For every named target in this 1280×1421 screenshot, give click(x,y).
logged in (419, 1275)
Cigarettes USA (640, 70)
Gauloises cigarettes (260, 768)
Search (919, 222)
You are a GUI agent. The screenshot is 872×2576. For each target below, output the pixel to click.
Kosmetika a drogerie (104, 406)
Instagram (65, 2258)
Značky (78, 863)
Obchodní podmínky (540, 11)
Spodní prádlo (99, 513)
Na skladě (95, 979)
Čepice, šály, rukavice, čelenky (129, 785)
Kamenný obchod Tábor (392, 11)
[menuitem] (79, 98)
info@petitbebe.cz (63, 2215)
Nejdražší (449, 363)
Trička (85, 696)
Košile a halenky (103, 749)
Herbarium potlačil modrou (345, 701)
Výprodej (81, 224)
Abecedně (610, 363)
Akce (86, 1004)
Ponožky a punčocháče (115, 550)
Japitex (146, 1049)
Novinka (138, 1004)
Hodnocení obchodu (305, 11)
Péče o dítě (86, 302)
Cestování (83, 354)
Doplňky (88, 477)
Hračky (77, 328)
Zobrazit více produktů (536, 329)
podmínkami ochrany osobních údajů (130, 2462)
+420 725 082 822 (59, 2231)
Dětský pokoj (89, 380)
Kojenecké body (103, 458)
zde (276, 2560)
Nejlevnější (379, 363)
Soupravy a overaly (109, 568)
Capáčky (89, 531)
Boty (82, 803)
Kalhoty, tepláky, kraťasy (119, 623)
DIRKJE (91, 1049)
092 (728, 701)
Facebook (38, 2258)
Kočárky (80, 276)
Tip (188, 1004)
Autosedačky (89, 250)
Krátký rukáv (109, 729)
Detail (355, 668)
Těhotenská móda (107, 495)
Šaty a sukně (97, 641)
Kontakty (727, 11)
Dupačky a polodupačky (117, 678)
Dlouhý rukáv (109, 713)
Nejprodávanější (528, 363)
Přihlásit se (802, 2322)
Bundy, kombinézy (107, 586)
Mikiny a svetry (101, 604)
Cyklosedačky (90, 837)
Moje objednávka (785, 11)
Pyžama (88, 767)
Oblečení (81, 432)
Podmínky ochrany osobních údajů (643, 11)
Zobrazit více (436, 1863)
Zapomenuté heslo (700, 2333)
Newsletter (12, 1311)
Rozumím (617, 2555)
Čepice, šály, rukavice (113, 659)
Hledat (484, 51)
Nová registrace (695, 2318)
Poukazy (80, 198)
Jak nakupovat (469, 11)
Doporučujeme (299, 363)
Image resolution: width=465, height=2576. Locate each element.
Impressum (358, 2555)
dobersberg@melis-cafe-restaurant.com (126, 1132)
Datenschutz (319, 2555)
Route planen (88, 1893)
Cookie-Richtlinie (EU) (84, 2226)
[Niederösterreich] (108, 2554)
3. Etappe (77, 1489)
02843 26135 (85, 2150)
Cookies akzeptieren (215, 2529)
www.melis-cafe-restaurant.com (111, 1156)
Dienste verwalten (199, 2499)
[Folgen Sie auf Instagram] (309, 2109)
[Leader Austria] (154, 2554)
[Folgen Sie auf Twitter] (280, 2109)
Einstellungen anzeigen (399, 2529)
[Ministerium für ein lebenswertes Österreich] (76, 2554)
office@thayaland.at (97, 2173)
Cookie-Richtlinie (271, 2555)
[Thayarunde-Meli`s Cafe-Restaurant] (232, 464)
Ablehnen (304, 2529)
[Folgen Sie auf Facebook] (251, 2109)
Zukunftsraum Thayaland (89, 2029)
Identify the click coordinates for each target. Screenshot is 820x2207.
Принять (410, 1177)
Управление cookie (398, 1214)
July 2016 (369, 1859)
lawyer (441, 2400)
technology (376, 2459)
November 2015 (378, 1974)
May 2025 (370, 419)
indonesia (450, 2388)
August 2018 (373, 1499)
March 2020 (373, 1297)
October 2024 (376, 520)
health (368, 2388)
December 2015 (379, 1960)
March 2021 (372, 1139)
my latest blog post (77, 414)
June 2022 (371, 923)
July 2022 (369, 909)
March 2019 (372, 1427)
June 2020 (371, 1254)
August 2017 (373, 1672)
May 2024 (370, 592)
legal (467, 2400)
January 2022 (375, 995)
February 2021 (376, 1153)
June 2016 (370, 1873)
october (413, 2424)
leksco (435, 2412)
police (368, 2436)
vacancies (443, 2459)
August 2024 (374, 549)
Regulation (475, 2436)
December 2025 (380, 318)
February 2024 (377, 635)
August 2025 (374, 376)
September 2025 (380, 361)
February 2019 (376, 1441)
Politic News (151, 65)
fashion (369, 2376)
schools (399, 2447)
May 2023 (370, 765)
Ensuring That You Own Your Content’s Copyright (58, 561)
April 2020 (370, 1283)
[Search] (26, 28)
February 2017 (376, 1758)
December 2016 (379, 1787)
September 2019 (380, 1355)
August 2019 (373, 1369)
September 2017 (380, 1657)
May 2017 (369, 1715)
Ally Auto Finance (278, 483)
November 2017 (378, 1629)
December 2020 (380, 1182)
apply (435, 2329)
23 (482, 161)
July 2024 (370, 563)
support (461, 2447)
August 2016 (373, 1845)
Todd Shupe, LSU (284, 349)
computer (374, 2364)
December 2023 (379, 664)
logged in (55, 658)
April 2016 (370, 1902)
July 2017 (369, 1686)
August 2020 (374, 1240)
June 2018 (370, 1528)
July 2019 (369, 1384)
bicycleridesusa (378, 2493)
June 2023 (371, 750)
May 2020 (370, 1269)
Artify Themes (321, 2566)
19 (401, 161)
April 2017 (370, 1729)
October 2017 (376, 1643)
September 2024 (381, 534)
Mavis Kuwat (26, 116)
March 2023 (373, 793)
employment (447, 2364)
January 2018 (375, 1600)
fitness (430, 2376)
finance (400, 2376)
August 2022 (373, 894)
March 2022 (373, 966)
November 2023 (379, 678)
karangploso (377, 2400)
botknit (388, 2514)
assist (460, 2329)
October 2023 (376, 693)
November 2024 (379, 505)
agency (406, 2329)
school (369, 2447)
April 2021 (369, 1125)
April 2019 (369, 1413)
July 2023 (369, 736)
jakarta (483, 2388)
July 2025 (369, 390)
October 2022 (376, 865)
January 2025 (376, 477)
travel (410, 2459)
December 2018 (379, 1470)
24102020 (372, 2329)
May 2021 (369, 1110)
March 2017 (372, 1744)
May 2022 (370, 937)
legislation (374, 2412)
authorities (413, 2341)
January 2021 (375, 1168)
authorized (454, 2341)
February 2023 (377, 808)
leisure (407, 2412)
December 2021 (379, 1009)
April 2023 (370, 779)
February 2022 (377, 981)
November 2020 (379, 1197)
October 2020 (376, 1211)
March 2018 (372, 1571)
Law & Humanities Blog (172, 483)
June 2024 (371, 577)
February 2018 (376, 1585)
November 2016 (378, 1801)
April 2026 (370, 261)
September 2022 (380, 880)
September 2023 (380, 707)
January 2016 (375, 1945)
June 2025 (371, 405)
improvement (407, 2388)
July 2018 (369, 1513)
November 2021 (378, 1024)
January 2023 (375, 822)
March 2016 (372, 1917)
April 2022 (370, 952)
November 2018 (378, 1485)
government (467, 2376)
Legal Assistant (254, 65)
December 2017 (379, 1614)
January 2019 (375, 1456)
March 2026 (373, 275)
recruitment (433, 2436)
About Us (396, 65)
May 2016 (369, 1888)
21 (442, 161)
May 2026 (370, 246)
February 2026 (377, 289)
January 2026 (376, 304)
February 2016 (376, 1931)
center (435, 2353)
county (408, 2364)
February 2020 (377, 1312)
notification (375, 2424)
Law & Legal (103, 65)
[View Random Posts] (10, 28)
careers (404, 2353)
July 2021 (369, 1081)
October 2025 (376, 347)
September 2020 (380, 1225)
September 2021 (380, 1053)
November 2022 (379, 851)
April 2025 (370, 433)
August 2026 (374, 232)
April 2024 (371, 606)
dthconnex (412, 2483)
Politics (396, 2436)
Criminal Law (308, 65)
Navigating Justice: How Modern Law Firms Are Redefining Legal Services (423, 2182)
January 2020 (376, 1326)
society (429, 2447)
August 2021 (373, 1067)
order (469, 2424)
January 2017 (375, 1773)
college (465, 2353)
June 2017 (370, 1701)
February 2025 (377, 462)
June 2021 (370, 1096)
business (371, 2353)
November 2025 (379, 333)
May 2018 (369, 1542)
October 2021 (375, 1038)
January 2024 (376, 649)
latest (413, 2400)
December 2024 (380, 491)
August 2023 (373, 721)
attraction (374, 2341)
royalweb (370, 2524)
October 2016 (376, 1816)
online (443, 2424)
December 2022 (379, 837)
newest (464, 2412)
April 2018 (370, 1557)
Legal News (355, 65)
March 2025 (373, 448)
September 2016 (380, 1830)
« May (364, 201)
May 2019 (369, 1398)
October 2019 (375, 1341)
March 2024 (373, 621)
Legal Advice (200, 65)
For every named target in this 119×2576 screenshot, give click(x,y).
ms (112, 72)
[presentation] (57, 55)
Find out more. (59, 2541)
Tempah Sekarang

★ ★ ★

» **Your instructions**
Check each line of the material for the word "šály". Copy the ones that have it.

» **Output for this exercise**
Čepice, šály, rukavice, čelenky (129, 785)
Čepice, šály, rukavice (113, 659)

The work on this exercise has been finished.